I am working on a robot that includes several annular gear pumps. We are using the MZR 2521,

manual: (please see section 5.5)
http://www.micropump.com/support_documents/manual_mzr-xx21.pdf

product page:
http://www.micropump.com/product_detail.aspx?ProductID=62

In the description they say that you can run the pump as if it were a stepper motor. This seems like it could be done perfectly with an Arduino, but I was not sure whether to treat it like a Unipolar or Bipolar stepper motor as the setup for each is quite different. Does anyone have any thoughts as to which it might be? Thanks so much.

It says your pump can be purchased with either a brushed DC motor, brushless DC motor, or a stepper motor. Are you certain you have the stepper version?

If you are certain it's a stepper version then the only option available to you is a bipolar driver.

We are planning to purchase it with the stepper motor. Do you see any cons to buying it with the stepper motor? We are looking for the simplest method to control it without losing an precision.

Between the brushed DC motor, brushless DC motor, and stepper motor the stepper motor is the best choice. The other two options won't give you any precision in control. Well, the brushless DC motor might but you'd be building your own motor driver which is not a simple task...

This A4988-based driver for bipolar steppers is very popular (especially with RepRap-style machines) and should work well for you.
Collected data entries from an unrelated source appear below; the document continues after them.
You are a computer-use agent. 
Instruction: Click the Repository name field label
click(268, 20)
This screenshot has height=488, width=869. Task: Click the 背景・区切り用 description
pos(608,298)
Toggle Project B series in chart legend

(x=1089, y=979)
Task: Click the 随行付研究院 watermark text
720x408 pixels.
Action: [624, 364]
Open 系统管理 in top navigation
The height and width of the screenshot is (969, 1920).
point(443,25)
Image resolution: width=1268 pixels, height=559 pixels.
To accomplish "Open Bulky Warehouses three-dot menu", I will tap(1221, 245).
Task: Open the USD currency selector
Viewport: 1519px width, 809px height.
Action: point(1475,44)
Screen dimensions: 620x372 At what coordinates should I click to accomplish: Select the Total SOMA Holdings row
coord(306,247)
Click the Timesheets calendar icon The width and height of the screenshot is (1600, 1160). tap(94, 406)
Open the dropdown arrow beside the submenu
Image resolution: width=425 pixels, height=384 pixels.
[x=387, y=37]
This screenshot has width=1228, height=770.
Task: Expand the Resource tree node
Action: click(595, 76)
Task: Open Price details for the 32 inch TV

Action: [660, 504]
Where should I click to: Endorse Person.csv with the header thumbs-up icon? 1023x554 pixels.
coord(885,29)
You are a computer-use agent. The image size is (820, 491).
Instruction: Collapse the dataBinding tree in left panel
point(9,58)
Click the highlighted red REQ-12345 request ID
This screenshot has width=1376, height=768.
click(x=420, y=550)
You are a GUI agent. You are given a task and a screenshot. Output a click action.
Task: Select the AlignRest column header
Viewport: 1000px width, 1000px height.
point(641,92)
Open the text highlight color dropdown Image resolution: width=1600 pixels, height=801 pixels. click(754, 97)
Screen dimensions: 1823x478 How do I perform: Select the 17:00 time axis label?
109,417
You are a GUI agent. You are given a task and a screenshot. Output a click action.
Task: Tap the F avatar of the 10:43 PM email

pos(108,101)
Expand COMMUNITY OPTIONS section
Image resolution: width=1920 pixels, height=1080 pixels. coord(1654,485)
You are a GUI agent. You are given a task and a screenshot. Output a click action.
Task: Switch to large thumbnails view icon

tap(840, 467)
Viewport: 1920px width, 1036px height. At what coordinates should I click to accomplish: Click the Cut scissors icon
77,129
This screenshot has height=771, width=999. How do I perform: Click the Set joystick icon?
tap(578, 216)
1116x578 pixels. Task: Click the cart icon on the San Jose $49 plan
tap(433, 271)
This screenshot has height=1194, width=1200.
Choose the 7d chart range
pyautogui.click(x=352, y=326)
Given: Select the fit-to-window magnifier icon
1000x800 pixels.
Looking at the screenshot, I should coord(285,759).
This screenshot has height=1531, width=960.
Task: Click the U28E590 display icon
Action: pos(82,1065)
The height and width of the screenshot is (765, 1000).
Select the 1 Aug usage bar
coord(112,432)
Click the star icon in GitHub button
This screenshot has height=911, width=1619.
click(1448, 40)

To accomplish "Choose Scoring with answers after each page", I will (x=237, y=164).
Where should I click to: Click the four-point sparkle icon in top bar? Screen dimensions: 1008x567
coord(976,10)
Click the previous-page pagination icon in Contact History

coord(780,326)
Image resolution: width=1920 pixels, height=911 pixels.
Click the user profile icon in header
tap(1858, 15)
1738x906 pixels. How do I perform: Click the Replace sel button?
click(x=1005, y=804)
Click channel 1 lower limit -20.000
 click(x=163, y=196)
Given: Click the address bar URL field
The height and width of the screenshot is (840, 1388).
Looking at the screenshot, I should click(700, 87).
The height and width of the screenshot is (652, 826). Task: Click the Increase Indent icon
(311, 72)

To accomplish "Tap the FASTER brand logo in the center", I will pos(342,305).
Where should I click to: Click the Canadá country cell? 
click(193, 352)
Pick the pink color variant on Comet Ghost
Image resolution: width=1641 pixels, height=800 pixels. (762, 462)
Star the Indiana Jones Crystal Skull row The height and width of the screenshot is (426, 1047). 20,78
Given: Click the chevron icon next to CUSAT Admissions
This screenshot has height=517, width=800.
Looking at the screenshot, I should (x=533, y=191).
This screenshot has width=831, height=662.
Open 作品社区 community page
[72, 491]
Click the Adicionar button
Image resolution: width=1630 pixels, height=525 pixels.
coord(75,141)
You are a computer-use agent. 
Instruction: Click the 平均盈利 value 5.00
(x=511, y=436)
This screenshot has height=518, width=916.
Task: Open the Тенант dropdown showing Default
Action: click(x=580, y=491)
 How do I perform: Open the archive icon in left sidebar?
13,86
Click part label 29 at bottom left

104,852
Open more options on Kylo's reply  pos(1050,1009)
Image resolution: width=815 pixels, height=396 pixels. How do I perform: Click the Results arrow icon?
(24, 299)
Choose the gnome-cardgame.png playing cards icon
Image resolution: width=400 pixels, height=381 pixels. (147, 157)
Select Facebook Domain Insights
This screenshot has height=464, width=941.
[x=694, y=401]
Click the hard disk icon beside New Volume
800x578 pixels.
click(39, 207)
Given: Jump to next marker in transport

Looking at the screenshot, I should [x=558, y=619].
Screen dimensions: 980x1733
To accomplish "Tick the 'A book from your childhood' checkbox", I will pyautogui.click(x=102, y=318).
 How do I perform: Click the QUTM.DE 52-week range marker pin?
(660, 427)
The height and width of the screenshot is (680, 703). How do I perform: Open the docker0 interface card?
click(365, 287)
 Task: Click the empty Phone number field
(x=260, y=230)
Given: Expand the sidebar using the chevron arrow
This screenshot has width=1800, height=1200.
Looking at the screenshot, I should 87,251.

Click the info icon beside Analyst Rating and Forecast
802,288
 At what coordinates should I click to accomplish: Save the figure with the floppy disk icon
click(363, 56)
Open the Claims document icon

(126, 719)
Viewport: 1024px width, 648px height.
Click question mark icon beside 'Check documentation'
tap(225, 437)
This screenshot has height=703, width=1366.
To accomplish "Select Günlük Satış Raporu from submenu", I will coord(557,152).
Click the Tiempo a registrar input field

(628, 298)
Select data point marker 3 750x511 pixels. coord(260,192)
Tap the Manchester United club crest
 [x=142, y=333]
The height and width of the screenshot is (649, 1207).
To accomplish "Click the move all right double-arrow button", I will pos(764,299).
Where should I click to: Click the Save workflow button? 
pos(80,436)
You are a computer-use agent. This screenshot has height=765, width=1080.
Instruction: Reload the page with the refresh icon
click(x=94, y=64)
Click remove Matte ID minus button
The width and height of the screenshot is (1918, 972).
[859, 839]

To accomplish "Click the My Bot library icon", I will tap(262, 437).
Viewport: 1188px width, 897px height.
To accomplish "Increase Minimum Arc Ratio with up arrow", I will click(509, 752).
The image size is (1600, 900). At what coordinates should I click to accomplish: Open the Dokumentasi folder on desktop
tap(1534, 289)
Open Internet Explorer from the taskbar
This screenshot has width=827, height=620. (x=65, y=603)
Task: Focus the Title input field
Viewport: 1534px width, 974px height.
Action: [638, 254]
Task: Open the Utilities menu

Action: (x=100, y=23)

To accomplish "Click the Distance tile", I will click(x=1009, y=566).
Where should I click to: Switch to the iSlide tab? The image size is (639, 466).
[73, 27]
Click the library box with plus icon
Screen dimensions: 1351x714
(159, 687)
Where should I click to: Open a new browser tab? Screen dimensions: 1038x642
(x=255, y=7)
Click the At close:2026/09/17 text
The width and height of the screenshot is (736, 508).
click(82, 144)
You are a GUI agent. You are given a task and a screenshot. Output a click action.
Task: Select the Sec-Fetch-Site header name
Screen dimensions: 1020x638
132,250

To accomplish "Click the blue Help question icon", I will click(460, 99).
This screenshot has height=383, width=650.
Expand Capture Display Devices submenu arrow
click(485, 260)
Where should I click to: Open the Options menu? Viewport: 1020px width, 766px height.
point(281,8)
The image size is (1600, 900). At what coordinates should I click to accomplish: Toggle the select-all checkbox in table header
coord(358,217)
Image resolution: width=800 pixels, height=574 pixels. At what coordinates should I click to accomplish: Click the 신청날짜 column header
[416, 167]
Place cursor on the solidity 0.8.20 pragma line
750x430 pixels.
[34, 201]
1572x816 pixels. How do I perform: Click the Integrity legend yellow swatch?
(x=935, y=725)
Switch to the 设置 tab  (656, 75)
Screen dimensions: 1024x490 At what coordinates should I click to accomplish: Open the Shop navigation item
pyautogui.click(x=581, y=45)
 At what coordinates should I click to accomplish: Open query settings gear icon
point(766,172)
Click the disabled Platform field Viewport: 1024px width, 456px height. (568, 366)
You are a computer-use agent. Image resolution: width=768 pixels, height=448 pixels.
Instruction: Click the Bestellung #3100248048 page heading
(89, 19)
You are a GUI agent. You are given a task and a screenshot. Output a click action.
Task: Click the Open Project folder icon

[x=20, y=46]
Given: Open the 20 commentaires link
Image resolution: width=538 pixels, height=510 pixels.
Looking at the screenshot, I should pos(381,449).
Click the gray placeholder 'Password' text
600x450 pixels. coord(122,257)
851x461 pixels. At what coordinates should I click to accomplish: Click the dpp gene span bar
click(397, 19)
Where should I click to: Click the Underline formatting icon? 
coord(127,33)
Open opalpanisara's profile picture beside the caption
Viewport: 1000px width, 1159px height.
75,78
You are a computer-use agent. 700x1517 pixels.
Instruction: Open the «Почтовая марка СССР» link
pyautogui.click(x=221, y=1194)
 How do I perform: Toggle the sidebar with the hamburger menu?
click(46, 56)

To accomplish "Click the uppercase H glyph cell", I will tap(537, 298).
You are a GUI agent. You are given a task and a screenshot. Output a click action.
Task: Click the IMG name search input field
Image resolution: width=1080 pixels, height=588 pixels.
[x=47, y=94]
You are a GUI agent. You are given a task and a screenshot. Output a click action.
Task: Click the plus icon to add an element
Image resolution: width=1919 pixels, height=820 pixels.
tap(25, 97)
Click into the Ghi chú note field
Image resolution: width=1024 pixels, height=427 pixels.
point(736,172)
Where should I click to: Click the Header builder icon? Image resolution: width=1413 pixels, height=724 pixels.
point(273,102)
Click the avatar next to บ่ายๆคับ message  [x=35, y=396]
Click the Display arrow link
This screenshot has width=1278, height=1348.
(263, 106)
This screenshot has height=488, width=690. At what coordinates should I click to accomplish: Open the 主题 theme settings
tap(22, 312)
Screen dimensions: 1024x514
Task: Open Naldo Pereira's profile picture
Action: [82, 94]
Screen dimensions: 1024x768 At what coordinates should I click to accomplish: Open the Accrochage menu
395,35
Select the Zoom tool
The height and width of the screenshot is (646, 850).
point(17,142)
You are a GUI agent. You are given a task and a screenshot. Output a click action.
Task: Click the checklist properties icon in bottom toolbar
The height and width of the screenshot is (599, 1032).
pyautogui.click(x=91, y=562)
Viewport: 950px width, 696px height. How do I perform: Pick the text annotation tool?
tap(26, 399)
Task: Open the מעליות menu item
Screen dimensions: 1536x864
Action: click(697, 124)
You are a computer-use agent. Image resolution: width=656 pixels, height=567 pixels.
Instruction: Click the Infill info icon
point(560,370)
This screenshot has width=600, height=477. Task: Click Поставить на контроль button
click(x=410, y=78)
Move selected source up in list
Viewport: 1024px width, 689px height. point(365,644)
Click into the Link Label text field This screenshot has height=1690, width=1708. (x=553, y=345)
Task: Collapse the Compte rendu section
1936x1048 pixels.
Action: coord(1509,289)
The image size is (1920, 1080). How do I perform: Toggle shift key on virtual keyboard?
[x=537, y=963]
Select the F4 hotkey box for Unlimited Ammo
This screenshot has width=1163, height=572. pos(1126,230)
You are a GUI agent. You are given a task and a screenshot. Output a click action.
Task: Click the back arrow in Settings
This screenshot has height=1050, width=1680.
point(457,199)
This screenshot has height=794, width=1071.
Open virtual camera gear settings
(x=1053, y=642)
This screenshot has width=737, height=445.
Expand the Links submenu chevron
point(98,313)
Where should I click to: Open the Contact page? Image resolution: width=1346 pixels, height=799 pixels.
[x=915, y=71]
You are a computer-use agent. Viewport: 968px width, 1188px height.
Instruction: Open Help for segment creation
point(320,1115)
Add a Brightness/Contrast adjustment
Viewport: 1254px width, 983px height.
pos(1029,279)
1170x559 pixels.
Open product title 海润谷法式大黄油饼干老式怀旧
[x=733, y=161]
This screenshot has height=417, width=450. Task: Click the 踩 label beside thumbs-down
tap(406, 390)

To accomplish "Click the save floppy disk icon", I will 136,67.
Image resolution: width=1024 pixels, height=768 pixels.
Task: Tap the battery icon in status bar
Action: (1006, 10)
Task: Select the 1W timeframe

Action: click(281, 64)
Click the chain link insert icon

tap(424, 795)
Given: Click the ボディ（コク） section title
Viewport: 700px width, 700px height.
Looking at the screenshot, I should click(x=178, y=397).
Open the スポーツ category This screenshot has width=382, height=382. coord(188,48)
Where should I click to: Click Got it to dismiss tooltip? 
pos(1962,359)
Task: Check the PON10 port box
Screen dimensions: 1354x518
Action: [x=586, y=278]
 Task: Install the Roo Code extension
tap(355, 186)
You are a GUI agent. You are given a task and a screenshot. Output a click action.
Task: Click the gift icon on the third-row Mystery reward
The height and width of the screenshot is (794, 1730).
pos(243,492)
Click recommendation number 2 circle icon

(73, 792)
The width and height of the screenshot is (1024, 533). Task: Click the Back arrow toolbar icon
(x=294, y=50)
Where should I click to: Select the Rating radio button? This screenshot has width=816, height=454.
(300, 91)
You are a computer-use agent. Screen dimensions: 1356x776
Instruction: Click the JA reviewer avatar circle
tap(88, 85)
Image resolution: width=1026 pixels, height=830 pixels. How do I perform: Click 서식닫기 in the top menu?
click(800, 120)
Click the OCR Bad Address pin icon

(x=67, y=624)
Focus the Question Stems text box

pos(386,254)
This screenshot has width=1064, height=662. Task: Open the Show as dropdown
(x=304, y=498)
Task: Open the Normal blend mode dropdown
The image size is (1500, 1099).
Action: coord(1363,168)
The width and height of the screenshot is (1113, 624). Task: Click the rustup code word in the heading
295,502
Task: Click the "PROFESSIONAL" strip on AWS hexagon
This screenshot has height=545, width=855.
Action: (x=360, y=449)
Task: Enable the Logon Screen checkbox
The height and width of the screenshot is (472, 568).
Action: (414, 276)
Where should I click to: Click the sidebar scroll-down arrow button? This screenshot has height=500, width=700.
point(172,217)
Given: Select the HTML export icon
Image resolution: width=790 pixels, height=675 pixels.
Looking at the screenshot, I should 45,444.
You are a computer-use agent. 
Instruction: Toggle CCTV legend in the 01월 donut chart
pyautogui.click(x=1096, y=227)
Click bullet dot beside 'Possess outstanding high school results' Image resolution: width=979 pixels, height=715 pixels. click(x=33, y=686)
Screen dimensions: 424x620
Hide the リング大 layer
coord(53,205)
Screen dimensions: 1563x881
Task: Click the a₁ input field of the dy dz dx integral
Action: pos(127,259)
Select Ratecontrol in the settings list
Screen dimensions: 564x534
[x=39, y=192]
You can find plenty of examples on the web, but the gist of it is that every time you toggle the "STEP" pin high it will rotate your pump motor 15 degrees.

On the driver board there's a small potentiometer which needs to be adjusted to 250ma current per this pump's maximum current. See the instructions for details. If you drive the motor with too much current it will overheat (feel the motor with your fingers to make sure it doesn't). A 5V supply should be OK, but if you can't get it to spin quickly enough you can use up to a 35V supply.

The AccelStepper library will make interfacing with the driver pretty straightforward.

The specs look a bit odd, claims a 12.5k ohm winding resistance and a current-per-phase of 0.25A,
suspect the winding resistance is 12.5 ohm, not 12.5k (otherwise it would need 3000V supply!).

Any standard bipolar chopper driver that can be set to 0.25A should work fine.

MarkT:
The specs look a bit odd, claims a 12.5k ohm winding resistance and a current-per-phase of 0.25A,
suspect the winding resistance is 12.5 ohm, not 12.5k (otherwise it would need 3000V supply!).

If you google the motor itself you can find the correct resistance. Yeah it's a typo :wink:

Could I use this H-bridge as well?

Ben1234:
Could I use this H-bridge as well?
https://www.sparkfun.com/products/315

Possibly, but I wouldn't recommend it. That chip has around 2V voltage drop, so you will need to use a higher voltage supply with it to allow for that, and it will get hot.

The H bridge would be used with the brushed DC motor option. It would not offer the precision of RPM that the stepper motor option provides.

...well, if you like doing things the hard way, you could use a couple of those and build your own stepper driver but it would be a complex, inefficient, pain in the butt. The A4988 driver is without a doubt the better solution.